A biker is not a biker without the leather: leather jacket, leather vest, leather chaps, leather boots, leather belt. Studded, fringed, pinned, plain and covered in patches.
Some stretch across the backside of a jacket. Some are the size of a palm, circular or square, and even shaped like flames. They are as different as the bikers who don them this week at the Outer Banks.
It’s Bike Week and the North Carolina State H.O.G. Rally. In motorcycle, H.O.G. spells Harley-Davidson Owner Group.
"They like to display who they are," said Tammy Johnson, who sells patches at motorcycle rallies around the country. "That’s what bikers are about. It’s a statement."

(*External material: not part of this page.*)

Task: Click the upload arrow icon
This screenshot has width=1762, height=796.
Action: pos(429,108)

Ken Fuhrer is all about being a Christian. He’s got a Christian Motorcycle Association patch on the front of his jacket and one with a cross that says "Riding for the Son."
Bikers are every where. They are in clusters, rumbling down the highway or cruising along the Beach Road; filling up restaurant and hotel parking lots; at gas stations, landmarks and shopping at the open-air markets set up just for them.

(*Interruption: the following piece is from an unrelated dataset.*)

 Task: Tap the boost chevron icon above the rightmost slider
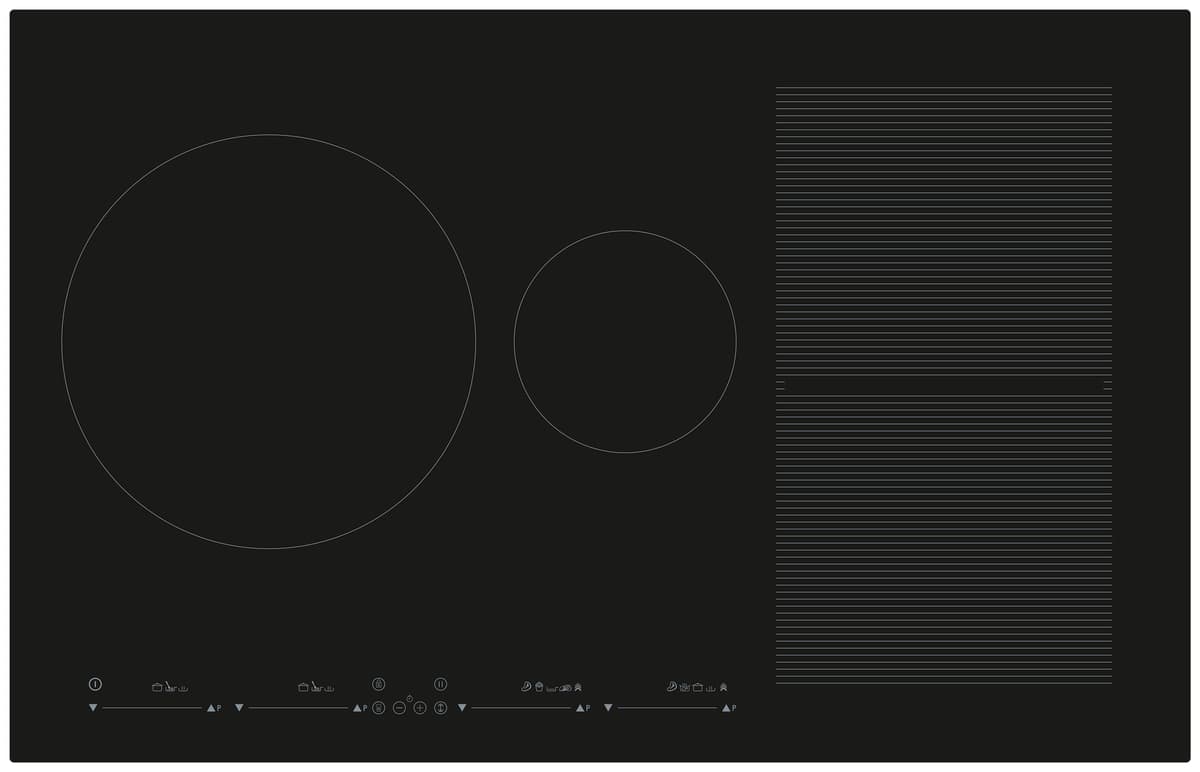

At these markets, Johnson and other vendors peddle special items to suit bikers’ fancies.
She ran one of several booths at Jeanette’s Pier in Nags Head on Thursday.

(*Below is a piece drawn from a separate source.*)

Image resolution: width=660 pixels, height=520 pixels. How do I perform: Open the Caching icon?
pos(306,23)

Butch Cunningham bought a Harley-Davidson patch with an American flag from Johnson. He had it stitched on right there, while his wife, Denise, browsed.
The couple came up from Georgia on the Harley Road King they bought three years ago. Before that, they rode a Honda. The y have traveled to bike weeks and rallies in Georgia, Florida and South Carolina.
This is the first year the Outer Banks has been home to the H.O.G. rally, which began Thursday and ends Sunday. It’s usually in Asheville. The change in scenery has proved popular: About 2,100 people pre-registered this year.
Ally Cassorla, marketing director for Outer Banks Harley-Davidson, said state rallies usually bring about 1,200 people. She was expecting an additional 1,000 to register once they got here.
"Bikers are always looking for a good place to ride", Cassorla said, the ride is what it’s all about it.
"But you’ve got to have the leather", says Denise Cunningham, who sported a vest and boots and chaps over her jeans. "Leather protects against the weather and spills, but it also contributes to a look. You’ve got to collect the patches and the pins. But it’s all about the ride and the freedom that comes with it".
Spike Jenkins bought his first Harley after his divorce 10 years ago. He got "Harley-Davidson" tattooed around his head and orange flames where his eyebrows would be. He’s got seven piercings in his ears.
"I’m me now," he said.
"We’re going through our second childhood," added Brenda Gregory, who rode with Jenkins from Conway. She doesn’t have her own Harley, but she’s got the get-up, boots, a studded pink T-shirt and a studded belt.